10.4 No Implied Licences
Only licences pursuant to the express terms of this Agreement shall be of any legal force or effect. No other license rights shall be created by implication or otherwise.
10.5 Waiver
It is agreed that no waiver of either Party’s right to demand remedying of any breach or default by the other Party of any of the covenants or agreements herein set forth shall be deemed a waiver as to any subsequent and/or similar breach or default.
10.6 Severability
In the event that any provision of this Agreement or any Project Agreement becomes or is declared by a court of competent jurisdiction to be illegal, unenforceable or void, this agreement shall continue in full force and effect to the fullest extent permitted by law without said provision, and the Parties shall amend the Agreement or any Project Agreement to the extent feasible to lawfully include the substance of the excluded term to as fully as possible realise the intent of the Parties and their commercial bargain.
10.7 Assignment
This Agreement and any Project Agreement shall not be assignable by either Party without the prior written consent of the other Party hereto; providing, however, that such consent shall not be unreasonably withheld. Any purported assignment without the aforementioned consent shall be void and of no effect. This Agreement and any Project Agreement shall be binding upon and accrue to the benefit any permitted assignee, and any such assignee shall agree to perform the obligation of the assignor. NetOpSys may sub-contract, without the consent of the CLIENT, this Agreement or any Project Agreement to any third party provided that NetOpSys shall retain responsibility for the performance of this Agreement or a Project Agreement by such sub-contractor.
10.8 Force Majeure
In the event that either Party hereto is prevented from carrying out its obligation under this Agreement or a Project Agreement by events beyond its reasonable control, including without limitation acts or omissions of the other Party, acts of God or government, natural disasters or storms, fire, political strife, labour disputes, failure or delay of transportation or default by suppliers, then such Party’s performance of its obligations hereunder shall be excused during the period of such event and for a reasonable period of recovery thereafter, and the time for performance of such obligations shall be automatically extended for a period of time equal to the duration of such event or events; provided, however, that the other Party may, at its election, terminate this agreement upon thirty (30) working days’ prior notice to the Party affected by such events, unless such events cease to prevent such affected Party’s performance hereunder during such thirty (30) working days period.

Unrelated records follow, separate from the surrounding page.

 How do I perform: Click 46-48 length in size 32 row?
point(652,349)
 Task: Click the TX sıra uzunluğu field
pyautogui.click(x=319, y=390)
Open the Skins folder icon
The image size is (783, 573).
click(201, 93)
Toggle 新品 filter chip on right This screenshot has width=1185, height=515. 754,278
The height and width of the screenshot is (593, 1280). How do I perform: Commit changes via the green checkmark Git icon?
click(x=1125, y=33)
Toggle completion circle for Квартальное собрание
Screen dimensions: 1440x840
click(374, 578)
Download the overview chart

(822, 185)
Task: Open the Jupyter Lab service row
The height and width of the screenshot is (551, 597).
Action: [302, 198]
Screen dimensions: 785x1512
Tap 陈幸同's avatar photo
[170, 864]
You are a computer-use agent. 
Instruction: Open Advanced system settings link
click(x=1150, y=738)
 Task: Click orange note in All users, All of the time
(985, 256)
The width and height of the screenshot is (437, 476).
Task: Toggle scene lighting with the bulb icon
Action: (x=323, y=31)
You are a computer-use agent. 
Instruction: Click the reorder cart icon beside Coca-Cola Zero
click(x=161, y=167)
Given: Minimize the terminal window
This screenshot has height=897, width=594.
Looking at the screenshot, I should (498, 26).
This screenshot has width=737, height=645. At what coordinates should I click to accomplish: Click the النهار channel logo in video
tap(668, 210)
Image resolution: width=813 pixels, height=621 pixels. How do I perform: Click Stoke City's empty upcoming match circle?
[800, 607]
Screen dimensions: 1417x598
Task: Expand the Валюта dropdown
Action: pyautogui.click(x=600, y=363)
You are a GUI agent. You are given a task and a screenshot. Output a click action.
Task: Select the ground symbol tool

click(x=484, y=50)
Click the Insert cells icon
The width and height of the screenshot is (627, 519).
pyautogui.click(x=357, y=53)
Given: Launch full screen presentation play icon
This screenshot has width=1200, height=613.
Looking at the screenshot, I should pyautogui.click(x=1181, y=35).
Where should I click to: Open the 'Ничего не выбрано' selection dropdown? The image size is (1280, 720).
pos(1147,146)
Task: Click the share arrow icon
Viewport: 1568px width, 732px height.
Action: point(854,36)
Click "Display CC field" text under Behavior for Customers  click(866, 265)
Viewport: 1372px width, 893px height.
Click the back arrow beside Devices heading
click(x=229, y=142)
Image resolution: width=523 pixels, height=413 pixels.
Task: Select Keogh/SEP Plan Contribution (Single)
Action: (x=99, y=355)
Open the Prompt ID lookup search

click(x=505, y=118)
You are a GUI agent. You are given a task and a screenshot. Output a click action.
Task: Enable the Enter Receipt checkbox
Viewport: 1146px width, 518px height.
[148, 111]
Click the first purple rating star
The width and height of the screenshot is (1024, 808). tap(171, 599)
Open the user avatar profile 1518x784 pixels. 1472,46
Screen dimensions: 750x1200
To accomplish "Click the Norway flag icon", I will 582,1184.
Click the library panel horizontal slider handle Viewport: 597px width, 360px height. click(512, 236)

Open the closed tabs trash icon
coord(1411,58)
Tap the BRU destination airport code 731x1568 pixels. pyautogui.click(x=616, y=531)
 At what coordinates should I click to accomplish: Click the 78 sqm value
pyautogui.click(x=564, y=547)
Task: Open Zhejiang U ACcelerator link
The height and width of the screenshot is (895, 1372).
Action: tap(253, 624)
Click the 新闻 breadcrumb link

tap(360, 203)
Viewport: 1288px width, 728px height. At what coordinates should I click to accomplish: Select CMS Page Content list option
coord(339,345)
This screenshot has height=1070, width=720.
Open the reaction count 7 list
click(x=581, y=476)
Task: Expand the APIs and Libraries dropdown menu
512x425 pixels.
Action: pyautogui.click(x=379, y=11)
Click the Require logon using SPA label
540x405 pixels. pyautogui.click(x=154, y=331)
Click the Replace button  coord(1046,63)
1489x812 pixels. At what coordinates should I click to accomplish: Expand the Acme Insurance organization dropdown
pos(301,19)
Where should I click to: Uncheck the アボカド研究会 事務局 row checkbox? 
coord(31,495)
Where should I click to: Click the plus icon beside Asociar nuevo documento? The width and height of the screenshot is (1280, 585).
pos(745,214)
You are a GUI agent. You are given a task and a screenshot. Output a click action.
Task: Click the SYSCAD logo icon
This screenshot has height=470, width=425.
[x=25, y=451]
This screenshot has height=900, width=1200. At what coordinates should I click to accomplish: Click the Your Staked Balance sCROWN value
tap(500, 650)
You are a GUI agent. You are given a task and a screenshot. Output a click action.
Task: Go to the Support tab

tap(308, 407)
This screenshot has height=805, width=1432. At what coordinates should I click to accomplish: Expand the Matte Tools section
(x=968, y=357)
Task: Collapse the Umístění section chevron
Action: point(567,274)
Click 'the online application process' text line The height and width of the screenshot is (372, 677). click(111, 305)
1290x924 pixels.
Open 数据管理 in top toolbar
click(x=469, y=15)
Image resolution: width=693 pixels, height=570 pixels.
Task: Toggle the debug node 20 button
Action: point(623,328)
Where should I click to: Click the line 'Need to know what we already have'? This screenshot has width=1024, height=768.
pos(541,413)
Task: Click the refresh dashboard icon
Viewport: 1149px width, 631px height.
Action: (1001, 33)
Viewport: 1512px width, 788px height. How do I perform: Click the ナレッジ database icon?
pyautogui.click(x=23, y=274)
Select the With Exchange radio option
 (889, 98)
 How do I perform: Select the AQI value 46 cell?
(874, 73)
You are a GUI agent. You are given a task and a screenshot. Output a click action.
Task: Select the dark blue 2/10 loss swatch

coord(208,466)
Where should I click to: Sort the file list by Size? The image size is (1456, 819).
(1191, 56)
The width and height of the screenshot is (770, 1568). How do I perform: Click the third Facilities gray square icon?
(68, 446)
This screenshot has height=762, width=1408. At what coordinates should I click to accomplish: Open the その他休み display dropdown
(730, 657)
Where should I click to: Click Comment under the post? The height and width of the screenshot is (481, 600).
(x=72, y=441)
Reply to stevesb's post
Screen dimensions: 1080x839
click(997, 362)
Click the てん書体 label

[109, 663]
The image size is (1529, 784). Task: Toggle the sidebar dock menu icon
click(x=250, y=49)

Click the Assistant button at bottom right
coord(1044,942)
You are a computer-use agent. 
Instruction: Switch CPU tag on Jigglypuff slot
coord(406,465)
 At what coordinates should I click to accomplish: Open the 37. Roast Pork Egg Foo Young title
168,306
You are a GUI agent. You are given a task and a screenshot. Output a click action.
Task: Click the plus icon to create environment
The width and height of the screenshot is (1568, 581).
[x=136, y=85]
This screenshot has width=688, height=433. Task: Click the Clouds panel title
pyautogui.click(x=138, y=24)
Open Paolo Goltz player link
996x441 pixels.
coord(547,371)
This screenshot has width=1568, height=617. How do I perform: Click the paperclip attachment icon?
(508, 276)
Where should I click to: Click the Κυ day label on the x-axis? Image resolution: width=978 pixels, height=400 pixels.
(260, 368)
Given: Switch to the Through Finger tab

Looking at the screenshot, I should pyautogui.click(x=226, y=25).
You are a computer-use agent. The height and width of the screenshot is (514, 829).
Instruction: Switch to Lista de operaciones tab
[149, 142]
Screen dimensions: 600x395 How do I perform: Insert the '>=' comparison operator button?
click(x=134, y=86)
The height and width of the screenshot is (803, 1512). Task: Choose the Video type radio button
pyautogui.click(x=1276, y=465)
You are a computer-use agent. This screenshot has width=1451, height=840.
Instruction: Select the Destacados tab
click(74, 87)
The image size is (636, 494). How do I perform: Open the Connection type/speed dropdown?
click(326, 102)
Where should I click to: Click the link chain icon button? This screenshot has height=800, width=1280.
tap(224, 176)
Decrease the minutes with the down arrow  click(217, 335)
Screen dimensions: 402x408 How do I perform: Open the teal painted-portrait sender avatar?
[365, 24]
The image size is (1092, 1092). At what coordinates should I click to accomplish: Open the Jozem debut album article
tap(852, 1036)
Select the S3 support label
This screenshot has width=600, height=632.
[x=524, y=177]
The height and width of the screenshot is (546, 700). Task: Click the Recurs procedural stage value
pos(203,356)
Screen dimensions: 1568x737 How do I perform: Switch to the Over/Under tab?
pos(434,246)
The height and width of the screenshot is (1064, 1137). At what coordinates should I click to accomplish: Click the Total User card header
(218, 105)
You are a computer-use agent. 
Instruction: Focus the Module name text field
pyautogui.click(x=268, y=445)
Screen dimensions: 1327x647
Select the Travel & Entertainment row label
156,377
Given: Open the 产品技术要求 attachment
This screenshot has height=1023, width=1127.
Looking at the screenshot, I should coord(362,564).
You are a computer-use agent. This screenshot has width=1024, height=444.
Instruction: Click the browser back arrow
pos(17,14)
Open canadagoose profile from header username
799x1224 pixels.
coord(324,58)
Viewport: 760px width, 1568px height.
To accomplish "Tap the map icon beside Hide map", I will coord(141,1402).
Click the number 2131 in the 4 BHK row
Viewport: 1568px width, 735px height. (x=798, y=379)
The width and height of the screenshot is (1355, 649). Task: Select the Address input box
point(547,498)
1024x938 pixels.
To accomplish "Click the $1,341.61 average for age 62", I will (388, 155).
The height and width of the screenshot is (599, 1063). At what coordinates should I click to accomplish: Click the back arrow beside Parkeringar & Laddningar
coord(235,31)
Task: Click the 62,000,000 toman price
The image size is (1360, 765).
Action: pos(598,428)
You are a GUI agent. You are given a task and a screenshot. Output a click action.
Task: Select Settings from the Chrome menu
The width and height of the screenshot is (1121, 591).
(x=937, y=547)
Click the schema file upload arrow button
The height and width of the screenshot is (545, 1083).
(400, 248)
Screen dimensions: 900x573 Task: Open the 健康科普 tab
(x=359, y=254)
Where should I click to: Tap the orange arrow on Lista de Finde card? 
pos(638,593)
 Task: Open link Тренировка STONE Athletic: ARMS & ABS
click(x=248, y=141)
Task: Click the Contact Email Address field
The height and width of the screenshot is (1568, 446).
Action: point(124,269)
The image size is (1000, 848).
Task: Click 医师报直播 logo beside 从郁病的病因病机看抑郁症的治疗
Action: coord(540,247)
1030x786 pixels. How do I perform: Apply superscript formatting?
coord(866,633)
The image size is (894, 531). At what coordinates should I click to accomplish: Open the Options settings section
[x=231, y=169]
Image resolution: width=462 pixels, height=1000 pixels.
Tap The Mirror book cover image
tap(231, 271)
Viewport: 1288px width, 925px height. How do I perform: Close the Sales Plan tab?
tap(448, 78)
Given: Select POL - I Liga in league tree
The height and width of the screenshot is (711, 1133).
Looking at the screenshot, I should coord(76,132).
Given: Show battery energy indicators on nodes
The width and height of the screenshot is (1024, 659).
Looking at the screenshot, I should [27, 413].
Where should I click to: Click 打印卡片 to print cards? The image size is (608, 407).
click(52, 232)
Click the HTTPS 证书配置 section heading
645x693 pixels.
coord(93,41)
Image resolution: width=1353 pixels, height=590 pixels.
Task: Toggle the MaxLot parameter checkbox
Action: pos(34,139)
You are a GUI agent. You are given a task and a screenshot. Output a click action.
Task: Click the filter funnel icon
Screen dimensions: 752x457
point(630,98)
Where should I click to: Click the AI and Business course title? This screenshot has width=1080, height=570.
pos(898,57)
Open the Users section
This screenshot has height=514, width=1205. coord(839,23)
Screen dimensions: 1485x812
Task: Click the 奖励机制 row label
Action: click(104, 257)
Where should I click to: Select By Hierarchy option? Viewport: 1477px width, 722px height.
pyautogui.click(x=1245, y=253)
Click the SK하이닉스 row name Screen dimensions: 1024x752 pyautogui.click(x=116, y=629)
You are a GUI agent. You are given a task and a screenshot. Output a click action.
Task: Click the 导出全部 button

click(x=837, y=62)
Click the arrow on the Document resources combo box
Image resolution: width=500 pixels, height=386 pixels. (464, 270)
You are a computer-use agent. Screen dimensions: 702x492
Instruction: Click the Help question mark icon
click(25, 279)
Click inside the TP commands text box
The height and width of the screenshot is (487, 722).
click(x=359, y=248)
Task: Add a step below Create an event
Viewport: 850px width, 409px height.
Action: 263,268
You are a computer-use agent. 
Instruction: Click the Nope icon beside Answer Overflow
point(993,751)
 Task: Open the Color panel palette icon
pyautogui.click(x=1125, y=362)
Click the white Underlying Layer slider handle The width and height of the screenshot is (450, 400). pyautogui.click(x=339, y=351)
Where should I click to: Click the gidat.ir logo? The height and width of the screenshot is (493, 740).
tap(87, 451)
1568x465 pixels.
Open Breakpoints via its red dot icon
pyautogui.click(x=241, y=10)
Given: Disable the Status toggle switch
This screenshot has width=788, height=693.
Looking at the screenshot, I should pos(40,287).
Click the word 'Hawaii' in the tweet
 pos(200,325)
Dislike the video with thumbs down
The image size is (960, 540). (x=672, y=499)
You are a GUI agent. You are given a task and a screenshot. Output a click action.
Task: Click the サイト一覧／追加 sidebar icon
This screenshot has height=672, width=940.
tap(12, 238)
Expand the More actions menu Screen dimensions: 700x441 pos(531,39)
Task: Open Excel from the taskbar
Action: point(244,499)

10.9 Counterparts and Facsimile
The parties hereto may execute this Agreement simultaneously, in any number of counterparts, or on facsimile copies, each of which shall be deemed an original, but all of which together shall constitute one and the same Agreement.
10.10 Data Protection Act 1998 Notice
The CLIENT shall understand that NetOpSys may process all personal data of the CLIENT which relates to this Agreement. The CLIENT accepts that NetOpSys may consult with and disclose the data to credit reference agencies, banks, credit insurers and other responsible organisations outside of NetOpSys’ business that NetOpSys have nominated (“third parties”), and that such third parties may process the data. The CLIENT understands that under the act, the CLIENT will have the right to know what data NetOpSys hold on the CLIENT, if the CLIENT applies in writing to NetOpSys and pays the applicable fee.